**Goal**
Please explain, in one to three sentences, why the 3D array problem below gives an output of 1 when s = 0.

**Page extract**
+---+
Given a positive integer s, let A be a 3D array of dimensions n × n × n, where each element A[i][j][k] is defined as:

  • A[i][j][k] = i * (j OR k), where 0 <= i, j, k < n.

Return the maximum possible value of n such that the sum of all elements in array A does not exceed s.

 

Example 1:

Input: s = 10

Output: 2

Explanation:

  • Elements of the array A for n = 2:
    • A[0][0][0] = 0 * (0 OR 0) = 0
    • A[0][0][1] = 0 * (0 OR 1) = 0
    • A[0][1][0] = 0 * (1 OR 0) = 0
    • A[0][1][1] = 0 * (1 OR 1) = 0
    • A[1][0][0] = 1 * (0 OR 0) = 0
    • A[1][0][1] = 1 * (0 OR 1) = 1
    • A[1][1][0] = 1 * (1 OR 0) = 1
    • A[1][1][1] = 1 * (1 OR 1) = 1
  • The total sum of the elements in array A is 3, which does not exceed 10, so the maximum possible value of n is 2.

Example 2:

Input: s = 0

Output: 1

Explanation:

  • Elements of the array A for n = 1:
    • A[0][0][0] = 0 * (0 OR 0) = 0
  • The total sum of the elements in array A is 0, which does not exceed 0, so the maximum possible value of n is 1.
+---+
**Dataset extract**
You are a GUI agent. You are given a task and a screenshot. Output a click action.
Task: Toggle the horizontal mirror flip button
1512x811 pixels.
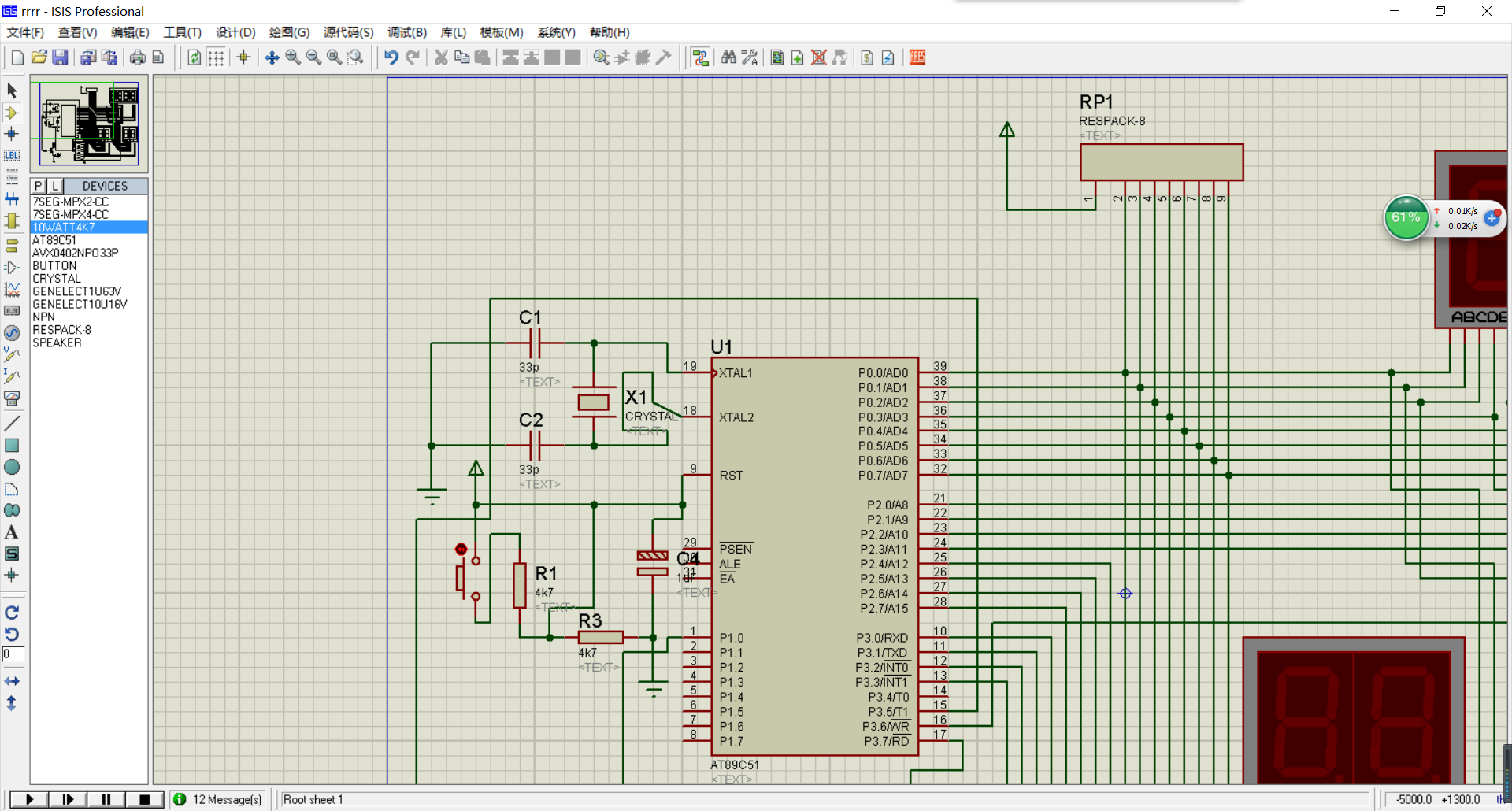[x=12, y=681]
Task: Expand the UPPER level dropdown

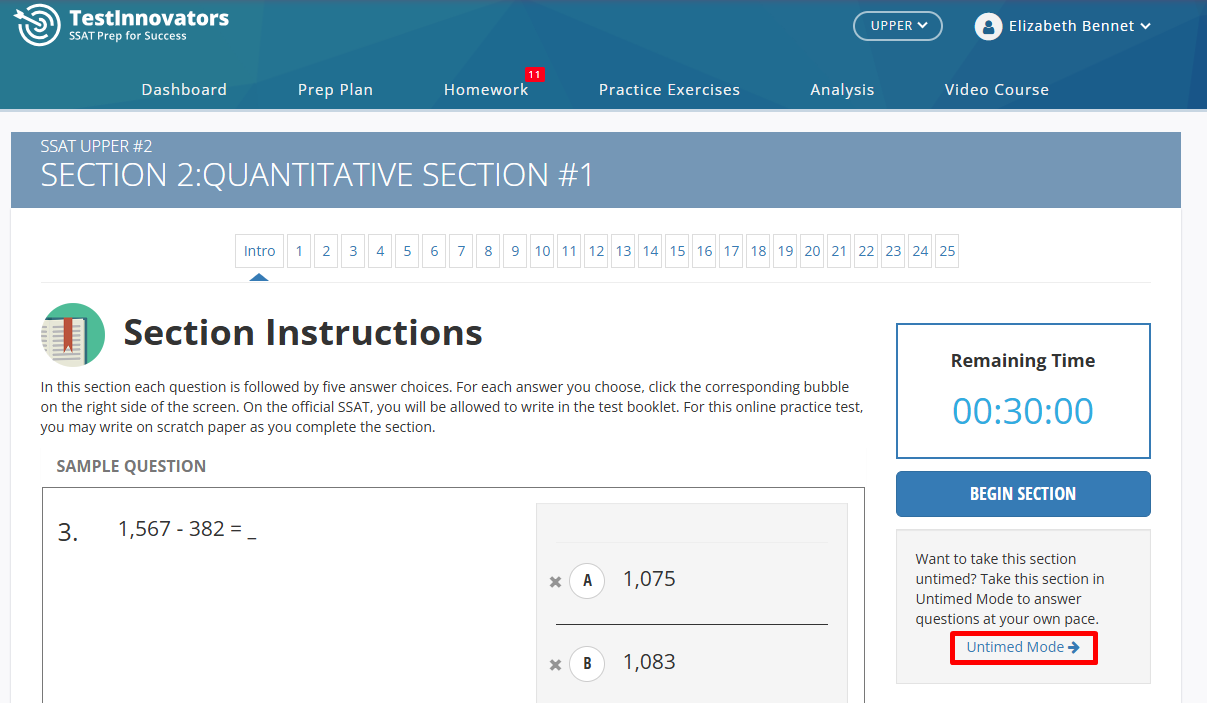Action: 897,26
+---+
**Final answer**
For n = 1, the array holds only A[0][0][0], which equals 0 * (0 OR 0) = 0. The total sum is therefore 0, which does not exceed s = 0, so the maximum possible value of n is 1.